EXODUS: THE BOOK OF THE COVENANT
The word “Exodus” is of Greek origin and means ‘going out’. In Hebrew the book is known as Sefer Shemot (“Book of Names”), because it opens with the verse, “These are the names of the children of Israel . . .” These two titles sum up well the book. The identity of God’s people as a nation is revealed and they are brought out of slavery Egypt and begin their journey into the promised land.
Exodus is the ‘Book of the Covenant’ from which the first part of the Bible (the Old Covenant or Testament) takes its name. In Exodus God faithfully keeps His promise made to Abraham, Isaac and Jacob centuries earlier. He also makes a covenant with the descendants of Abraham as His people: Israel.
WHO WROTE EXODUS?
Traditionally ascribed to Moses by both Jews and Christians, he is the main character and was present as an eyewitness for all of the events from Exodus chapter 2 onwards.
Along with Genesis, Exodus is foundational to the rest of the Bible.

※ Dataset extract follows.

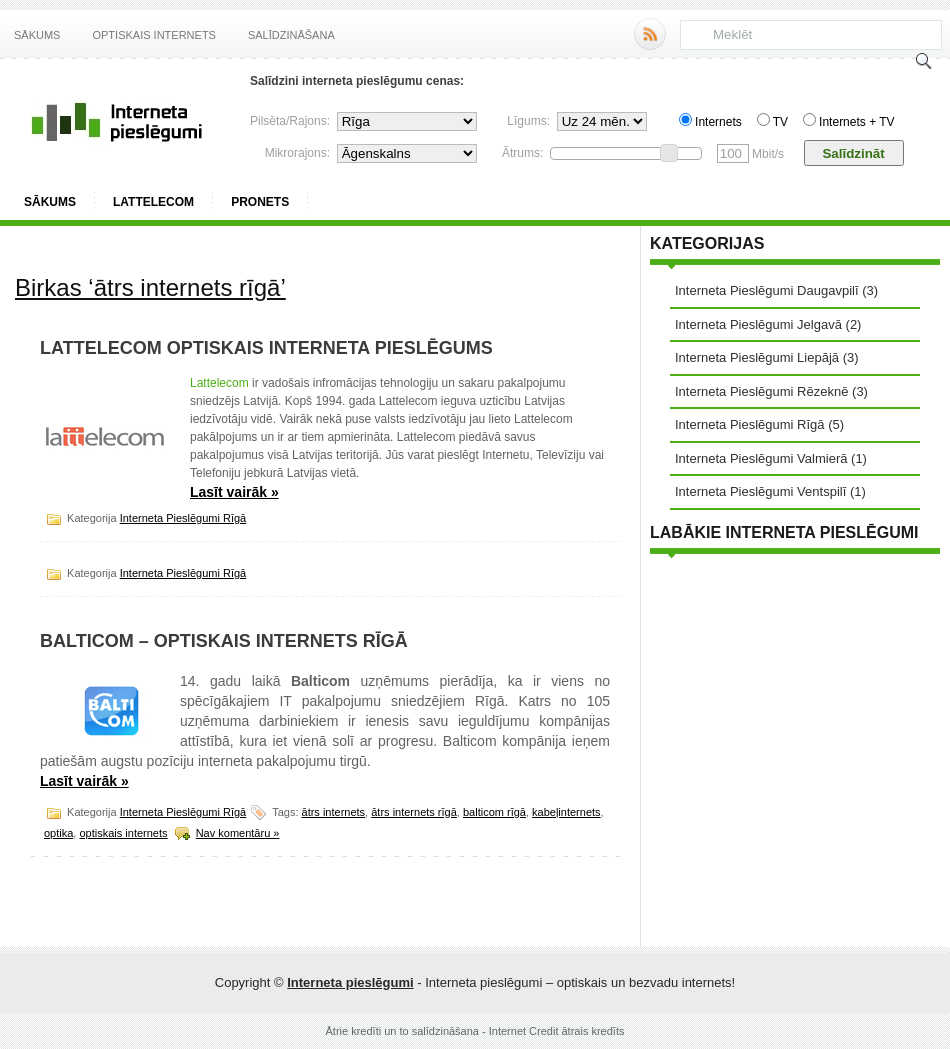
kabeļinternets (566, 812)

Exodus is the Book in which God reveals His personal Name: YHVH or ‘I AM THAT I AM’. This powerful and mysterious Name speaks to us of God’s eternity and unchangeableness. It also reminds us of the self-existence of the One upon Whom all other beings depend for their existence. It is shortened to ‘I AM’ (Exodus 3:14) and in this form it reminds of the Lord Jesus Christ who said: ‘Before Abraham was, I AM’ (John 8: 58).
Exodus is a book teaching God’s sovereignty over the false gods of this world. In the contest with Pharaoh (chapters 5 to 14), God is seen to win decisively. It is a book teaching God’s electing love: of all the nations in the world God chooses one. Exodus is the book of salvation and redemption. The Lord saves and redeems His people and brings them safely out of the ‘iron furnace’ of Egypt. Exodus foreshadows the Gospel: all of these historical events point to One who would later come to save and redeem His people, not by the blood of a lamb but by His own blood of which the Passover is a type or shadow. As the Apostle reminds us: ‘Christ our Passover is sacrificed for us’ (1 Corinthians 5:7).

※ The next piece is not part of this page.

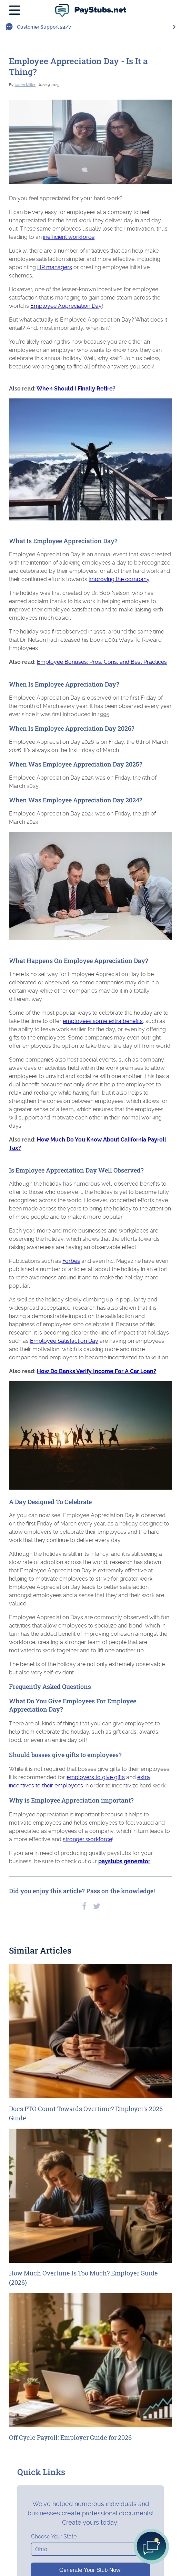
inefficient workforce (68, 237)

Exodus teaches separation: that God’s people are to be separate from the world (symbolised by Egypt) and should be holy to the Lord. In later chapters describing the Tabernacle we see New Testament doctrines in picture form: propitiation, sanctification and incarnation.
Divisions: The book may be divided into three parts: Chapters 1-18: The Exodus from Egypt and journey to Sinai; Chapters 19-20: The giving of the 10 commandments to a redeemed people; Chapters 21-40: The building of the tabernacle and indwelling by the LORD Himself.
Exodus or the “Book of Names” begins with a nameless group of slaves, and ends with a people, proudly bearing His Name, following Him, serving Him and worshipping Him around His tabernacle home in this world.